**Exercise details**.
Rewrite the entries below, changing every "computer-use agent" to "desktop assistant" and leaving everything else the same.

**Dataset content**.
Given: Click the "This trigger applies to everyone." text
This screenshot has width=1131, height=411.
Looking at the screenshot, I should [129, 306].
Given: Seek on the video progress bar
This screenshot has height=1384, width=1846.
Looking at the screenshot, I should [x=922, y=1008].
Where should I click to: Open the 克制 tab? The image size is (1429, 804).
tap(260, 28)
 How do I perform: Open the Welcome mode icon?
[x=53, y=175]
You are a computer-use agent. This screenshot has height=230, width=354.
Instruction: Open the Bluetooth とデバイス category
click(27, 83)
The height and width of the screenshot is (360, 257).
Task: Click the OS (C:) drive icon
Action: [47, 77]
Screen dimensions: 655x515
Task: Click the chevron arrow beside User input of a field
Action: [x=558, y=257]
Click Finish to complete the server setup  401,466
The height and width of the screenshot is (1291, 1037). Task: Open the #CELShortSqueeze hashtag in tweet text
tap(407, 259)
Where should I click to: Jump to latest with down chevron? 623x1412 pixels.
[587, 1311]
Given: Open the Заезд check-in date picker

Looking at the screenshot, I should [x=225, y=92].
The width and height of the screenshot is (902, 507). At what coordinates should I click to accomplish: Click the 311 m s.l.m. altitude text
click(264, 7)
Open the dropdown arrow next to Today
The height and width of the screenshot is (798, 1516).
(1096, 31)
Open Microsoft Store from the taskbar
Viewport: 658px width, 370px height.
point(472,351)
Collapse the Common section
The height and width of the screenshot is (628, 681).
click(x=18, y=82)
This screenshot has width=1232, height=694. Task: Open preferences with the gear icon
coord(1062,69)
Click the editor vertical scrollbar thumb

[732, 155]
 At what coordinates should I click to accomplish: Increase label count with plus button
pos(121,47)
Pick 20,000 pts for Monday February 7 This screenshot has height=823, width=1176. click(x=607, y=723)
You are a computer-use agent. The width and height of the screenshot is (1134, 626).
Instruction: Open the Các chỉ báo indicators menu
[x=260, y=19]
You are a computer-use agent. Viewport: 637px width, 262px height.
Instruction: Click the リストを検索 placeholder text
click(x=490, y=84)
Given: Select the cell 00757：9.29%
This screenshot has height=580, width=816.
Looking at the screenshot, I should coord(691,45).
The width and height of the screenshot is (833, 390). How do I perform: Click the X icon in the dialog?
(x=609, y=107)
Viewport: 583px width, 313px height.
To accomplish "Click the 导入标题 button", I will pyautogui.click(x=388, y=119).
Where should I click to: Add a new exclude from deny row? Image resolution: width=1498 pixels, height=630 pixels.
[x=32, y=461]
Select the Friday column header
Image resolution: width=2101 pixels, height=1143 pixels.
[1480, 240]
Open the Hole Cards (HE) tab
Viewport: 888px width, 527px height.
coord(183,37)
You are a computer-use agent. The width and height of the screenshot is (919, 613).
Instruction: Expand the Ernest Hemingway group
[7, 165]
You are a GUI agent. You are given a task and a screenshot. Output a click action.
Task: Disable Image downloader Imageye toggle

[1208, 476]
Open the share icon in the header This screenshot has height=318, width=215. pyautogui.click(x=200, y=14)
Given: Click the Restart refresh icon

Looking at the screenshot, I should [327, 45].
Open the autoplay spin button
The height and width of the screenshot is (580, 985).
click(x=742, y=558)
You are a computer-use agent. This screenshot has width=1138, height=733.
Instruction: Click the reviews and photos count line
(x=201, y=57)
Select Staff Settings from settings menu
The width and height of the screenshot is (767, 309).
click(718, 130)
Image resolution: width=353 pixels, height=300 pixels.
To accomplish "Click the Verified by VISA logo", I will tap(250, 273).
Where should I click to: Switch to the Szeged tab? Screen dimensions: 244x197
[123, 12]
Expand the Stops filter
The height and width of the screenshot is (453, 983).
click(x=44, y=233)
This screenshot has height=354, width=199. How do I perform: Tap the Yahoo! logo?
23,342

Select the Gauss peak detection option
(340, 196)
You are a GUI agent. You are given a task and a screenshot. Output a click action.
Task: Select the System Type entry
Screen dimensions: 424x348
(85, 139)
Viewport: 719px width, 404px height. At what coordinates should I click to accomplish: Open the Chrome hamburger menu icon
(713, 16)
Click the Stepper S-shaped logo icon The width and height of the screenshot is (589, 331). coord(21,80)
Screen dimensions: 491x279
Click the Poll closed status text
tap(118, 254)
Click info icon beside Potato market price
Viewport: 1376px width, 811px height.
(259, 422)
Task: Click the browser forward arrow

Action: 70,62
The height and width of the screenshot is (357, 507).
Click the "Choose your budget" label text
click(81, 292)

**Solution for this problem**.
Given: Click the "This trigger applies to everyone." text
This screenshot has width=1131, height=411.
Looking at the screenshot, I should [129, 306].
Given: Seek on the video progress bar
This screenshot has height=1384, width=1846.
Looking at the screenshot, I should [x=922, y=1008].
Where should I click to: Open the 克制 tab? The image size is (1429, 804).
tap(260, 28)
 How do I perform: Open the Welcome mode icon?
[x=53, y=175]
You are a desktop assistant. This screenshot has height=230, width=354.
Instruction: Open the Bluetooth とデバイス category
click(27, 83)
The height and width of the screenshot is (360, 257).
Task: Click the OS (C:) drive icon
Action: [47, 77]
Screen dimensions: 655x515
Task: Click the chevron arrow beside User input of a field
Action: [x=558, y=257]
Click Finish to complete the server setup  401,466
The height and width of the screenshot is (1291, 1037). Task: Open the #CELShortSqueeze hashtag in tweet text
tap(407, 259)
Where should I click to: Jump to latest with down chevron? 623x1412 pixels.
[587, 1311]
Given: Open the Заезд check-in date picker

Looking at the screenshot, I should [x=225, y=92].
The width and height of the screenshot is (902, 507). At what coordinates should I click to accomplish: Click the 311 m s.l.m. altitude text
click(264, 7)
Open the dropdown arrow next to Today
The height and width of the screenshot is (798, 1516).
(1096, 31)
Open Microsoft Store from the taskbar
Viewport: 658px width, 370px height.
point(472,351)
Collapse the Common section
The height and width of the screenshot is (628, 681).
click(x=18, y=82)
This screenshot has width=1232, height=694. Task: Open preferences with the gear icon
coord(1062,69)
Click the editor vertical scrollbar thumb

[732, 155]
 At what coordinates should I click to accomplish: Increase label count with plus button
pos(121,47)
Pick 20,000 pts for Monday February 7 This screenshot has height=823, width=1176. click(x=607, y=723)
You are a desktop assistant. The width and height of the screenshot is (1134, 626).
Instruction: Open the Các chỉ báo indicators menu
[x=260, y=19]
You are a desktop assistant. Viewport: 637px width, 262px height.
Instruction: Click the リストを検索 placeholder text
click(x=490, y=84)
Given: Select the cell 00757：9.29%
This screenshot has height=580, width=816.
Looking at the screenshot, I should coord(691,45).
The width and height of the screenshot is (833, 390). How do I perform: Click the X icon in the dialog?
(x=609, y=107)
Viewport: 583px width, 313px height.
To accomplish "Click the 导入标题 button", I will pyautogui.click(x=388, y=119).
Where should I click to: Add a new exclude from deny row? Image resolution: width=1498 pixels, height=630 pixels.
[x=32, y=461]
Select the Friday column header
Image resolution: width=2101 pixels, height=1143 pixels.
[1480, 240]
Open the Hole Cards (HE) tab
Viewport: 888px width, 527px height.
coord(183,37)
You are a desktop assistant. The width and height of the screenshot is (919, 613).
Instruction: Expand the Ernest Hemingway group
[7, 165]
You are a GUI agent. You are given a task and a screenshot. Output a click action.
Task: Disable Image downloader Imageye toggle

[1208, 476]
Open the share icon in the header This screenshot has height=318, width=215. pyautogui.click(x=200, y=14)
Given: Click the Restart refresh icon

Looking at the screenshot, I should [327, 45].
Open the autoplay spin button
The height and width of the screenshot is (580, 985).
click(x=742, y=558)
You are a desktop assistant. This screenshot has width=1138, height=733.
Instruction: Click the reviews and photos count line
(x=201, y=57)
Select Staff Settings from settings menu
The width and height of the screenshot is (767, 309).
click(718, 130)
Image resolution: width=353 pixels, height=300 pixels.
To accomplish "Click the Verified by VISA logo", I will tap(250, 273).
Where should I click to: Switch to the Szeged tab? Screen dimensions: 244x197
[123, 12]
Expand the Stops filter
The height and width of the screenshot is (453, 983).
click(x=44, y=233)
This screenshot has height=354, width=199. How do I perform: Tap the Yahoo! logo?
23,342

Select the Gauss peak detection option
(340, 196)
You are a GUI agent. You are given a task and a screenshot. Output a click action.
Task: Select the System Type entry
Screen dimensions: 424x348
(85, 139)
Viewport: 719px width, 404px height. At what coordinates should I click to accomplish: Open the Chrome hamburger menu icon
(713, 16)
Click the Stepper S-shaped logo icon The width and height of the screenshot is (589, 331). coord(21,80)
Screen dimensions: 491x279
Click the Poll closed status text
tap(118, 254)
Click info icon beside Potato market price
Viewport: 1376px width, 811px height.
(259, 422)
Task: Click the browser forward arrow

Action: 70,62
The height and width of the screenshot is (357, 507).
Click the "Choose your budget" label text
click(81, 292)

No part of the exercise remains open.